「BenStayは株式会社ですか、合同会社ですか?」

初めてそう聞かれたとき、少し焦った記憶がある。何週間も調べて決断したはずなのに、改めて聞かれると妙に自信がなくなる感覚。

あれから数年が経ち、同じ業界の小規模オーナーや外国人ファウンダーと話すたびに、この話題が繰り返し出てくることに気づいた。みんな、思いのほか悩んでいる。最初に欲しかった、シンプルで実用的な解説を書いてみる。

選択肢は実質ふたつ

日本の法人格には複数の種類があるが、小規模な宿泊ビジネスにとってのリアルな選択肢はふたつだ。

  • 株式会社(KK) — 日本の伝統的な会社形態。「会社を作る」と聞いてほとんどの人がイメージするもの。
  • 合同会社(GK) — 2006年の会社法改正で導入された、いわゆるLLCに近い形態。設立が簡単で費用も安く、近年急速に普及している。

どちらも法人であり、個人と事業の責任を分離する。そして課税上の扱いは同じだ。違いは設立コスト、運営上の義務、そして社会的な印象にある。

設立コストの差は現実的

株式会社を設立するには、定款の公証(公証役場での認証)が必要で、これだけで5〜6万円かかる。さらに登録免許税が最低15万円。専門家への依頼費用を除いても、合計20〜25万円はかかる計算だ。

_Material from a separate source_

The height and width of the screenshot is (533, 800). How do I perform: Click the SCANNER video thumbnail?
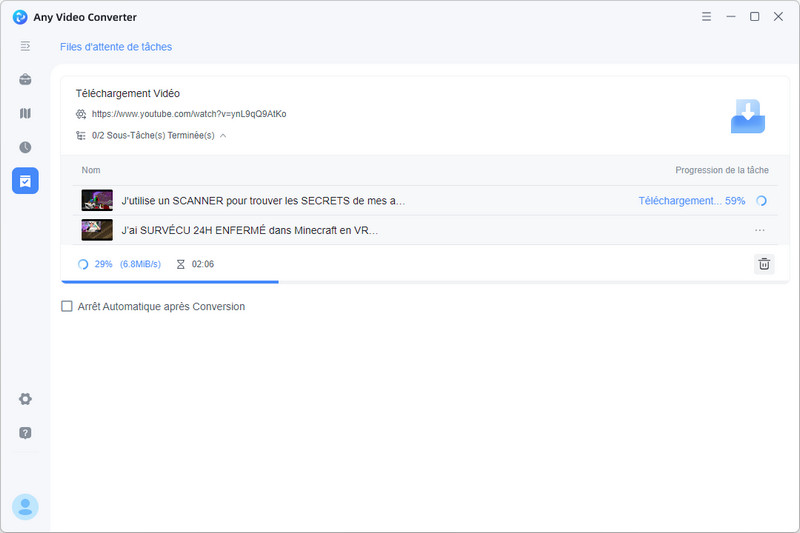pos(97,201)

合同会社は公証が不要。登録免許税の最低額は6万円で、トータルで6〜10万円程度に収まることが多い。

この15万円の差は、立ち上げ期には無視できない金額だ。BenStayでは、その分を初月の運転資金に回した。

継続的な手続きの違い

株式会社には毎年の決算公告義務がある。官報や日刊紙への掲載が必要で、手間とコストが継続的にかかる。合同会社にはこの義務がない。

また株式会社は株主名簿の管理や取締役会の議事録作成など、ガバナンス面での手続きが多い。数件の物件を管理しながら事業を回している身には、正直なところ不要なノイズだ。

「KKのほうが節税できる」は都市伝説

これは本当によく聞く話だが、事実ではない。

合同会社も株式会社も、法人税の取り扱いはまったく同じだ。代表社員(合同会社)または代表取締役(株式会社)への役員報酬を損金算入できるのも、中小企業向けの各種税制優遇が使えるのも、条件は変わらない。

合同会社に税務上の不利はない。これははっきり言える。

信頼性・社会的印象について

正直に言おう。日本では「株式会社」のほうが伝統的に格上とされている。保守的な大企業や古い体質の取引先の中には、合同会社を見て首をかしげる人もいる。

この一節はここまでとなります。